%%

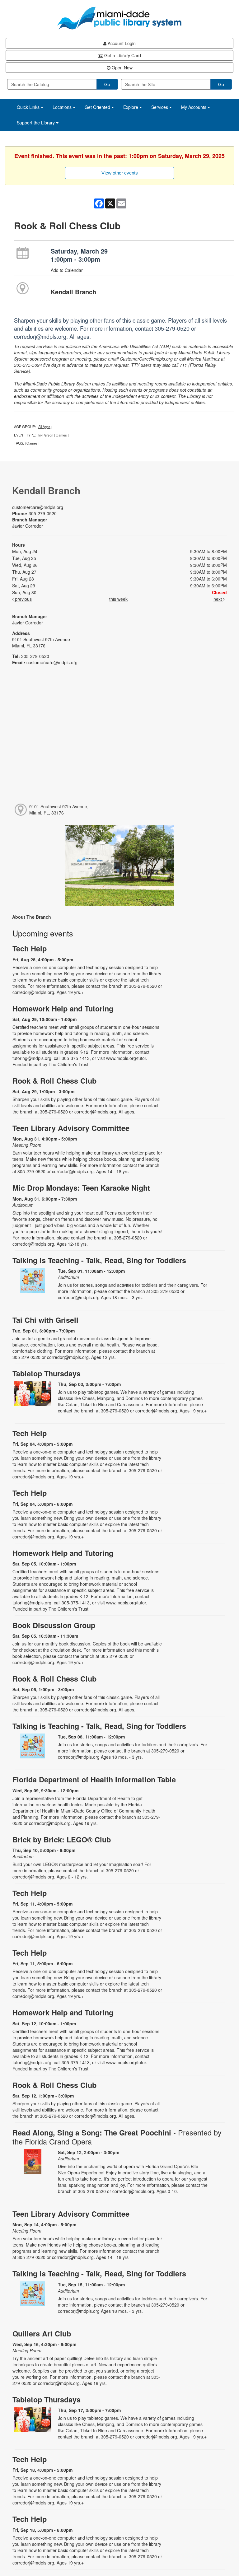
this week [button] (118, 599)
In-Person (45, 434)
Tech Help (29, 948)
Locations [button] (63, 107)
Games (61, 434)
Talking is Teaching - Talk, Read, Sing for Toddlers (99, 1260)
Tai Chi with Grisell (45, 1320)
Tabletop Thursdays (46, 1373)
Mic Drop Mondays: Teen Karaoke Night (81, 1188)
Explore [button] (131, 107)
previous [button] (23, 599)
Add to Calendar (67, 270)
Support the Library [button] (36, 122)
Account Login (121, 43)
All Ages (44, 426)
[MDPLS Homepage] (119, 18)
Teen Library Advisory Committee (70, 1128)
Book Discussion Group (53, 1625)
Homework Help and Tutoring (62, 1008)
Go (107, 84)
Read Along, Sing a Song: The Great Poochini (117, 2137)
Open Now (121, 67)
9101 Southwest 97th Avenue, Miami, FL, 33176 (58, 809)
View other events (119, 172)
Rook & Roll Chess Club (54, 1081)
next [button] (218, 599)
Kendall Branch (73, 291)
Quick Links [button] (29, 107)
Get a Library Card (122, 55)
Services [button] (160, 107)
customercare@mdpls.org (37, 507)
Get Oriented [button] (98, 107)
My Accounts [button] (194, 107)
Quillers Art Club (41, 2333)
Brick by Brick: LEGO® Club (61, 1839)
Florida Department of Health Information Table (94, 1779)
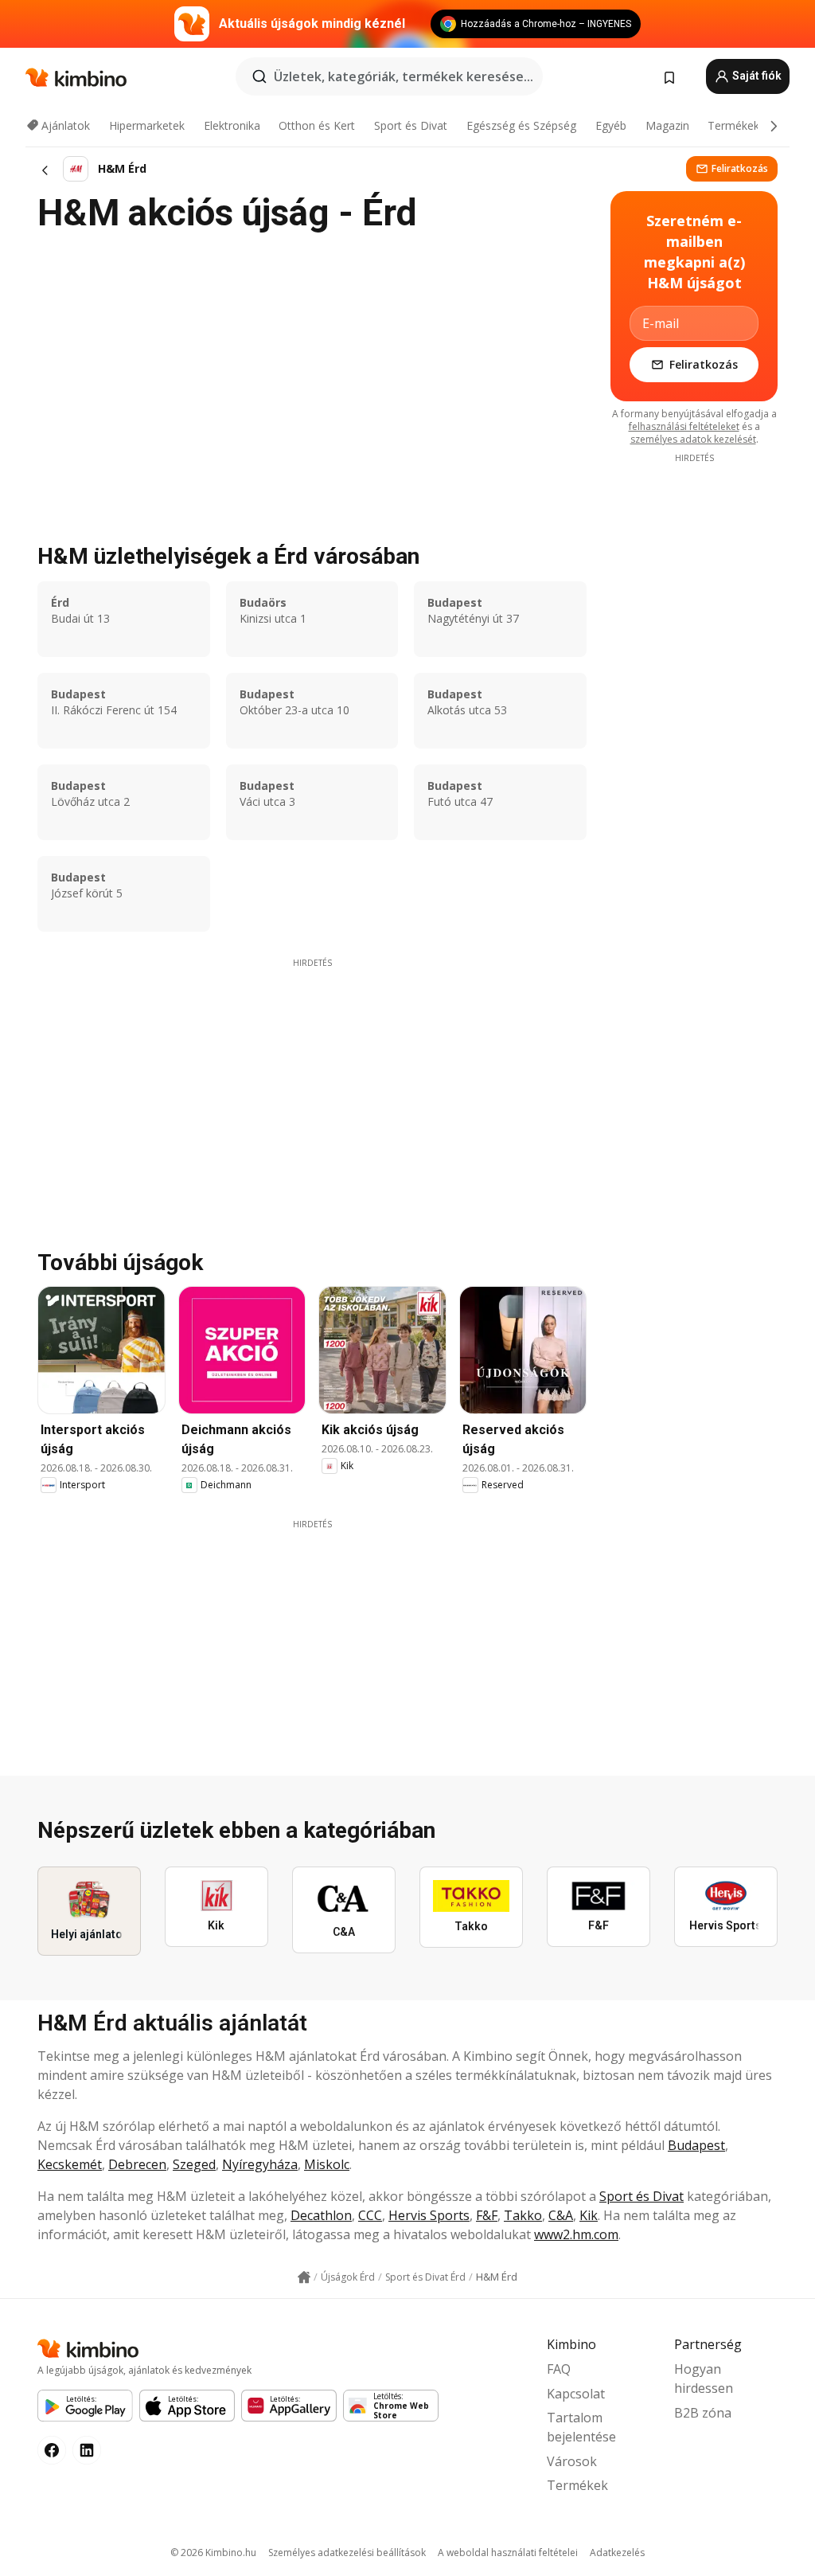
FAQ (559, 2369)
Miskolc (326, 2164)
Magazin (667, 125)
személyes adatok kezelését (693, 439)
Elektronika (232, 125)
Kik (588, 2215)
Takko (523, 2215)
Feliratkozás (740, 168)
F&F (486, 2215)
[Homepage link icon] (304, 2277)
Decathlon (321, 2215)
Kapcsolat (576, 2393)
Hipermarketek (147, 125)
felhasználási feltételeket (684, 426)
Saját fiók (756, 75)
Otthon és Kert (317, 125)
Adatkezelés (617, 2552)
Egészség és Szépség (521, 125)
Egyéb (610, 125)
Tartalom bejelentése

%%

• BRIEF: Repeat the records above exactly, leaving out the pictures.

• TASK RESULT:
this week [button] (118, 599)
In-Person (45, 434)
Tech Help (29, 948)
Locations [button] (63, 107)
Games (61, 434)
Talking is Teaching - Talk, Read, Sing for Toddlers (99, 1260)
Tai Chi with Grisell (45, 1320)
Tabletop Thursdays (46, 1373)
Mic Drop Mondays: Teen Karaoke Night (81, 1188)
Explore [button] (131, 107)
previous [button] (23, 599)
Add to Calendar (67, 270)
Support the Library [button] (36, 122)
Account Login (121, 43)
All Ages (44, 426)
[MDPLS Homepage] (119, 18)
Teen Library Advisory Committee (70, 1128)
Book Discussion Group (53, 1625)
Homework Help and Tutoring (62, 1008)
Go (107, 84)
Read Along, Sing a Song: The Great Poochini (117, 2137)
Open Now (121, 67)
9101 Southwest 97th Avenue, Miami, FL, 33176 (58, 809)
View other events (119, 172)
Rook & Roll Chess Club (54, 1081)
next [button] (218, 599)
Kendall Branch (73, 291)
Quick Links [button] (29, 107)
Get a Library Card (122, 55)
Services [button] (160, 107)
customercare@mdpls.org (37, 507)
Get Oriented [button] (98, 107)
My Accounts [button] (194, 107)
Quillers Art Club (41, 2333)
Brick by Brick: LEGO® Club (61, 1839)
Florida Department of Health Information Table (94, 1779)
FAQ (559, 2369)
Miskolc (326, 2164)
Magazin (667, 125)
személyes adatok kezelését (693, 439)
Elektronika (232, 125)
Kik (588, 2215)
Takko (523, 2215)
Feliratkozás (740, 168)
F&F (486, 2215)
[Homepage link icon] (304, 2277)
Decathlon (321, 2215)
Kapcsolat (576, 2393)
Hipermarketek (147, 125)
felhasználási feltételeket (684, 426)
Saját fiók (756, 75)
Otthon és Kert (317, 125)
Adatkezelés (617, 2552)
Egészség és Szépség (521, 125)
Egyéb (610, 125)
Tartalom bejelentése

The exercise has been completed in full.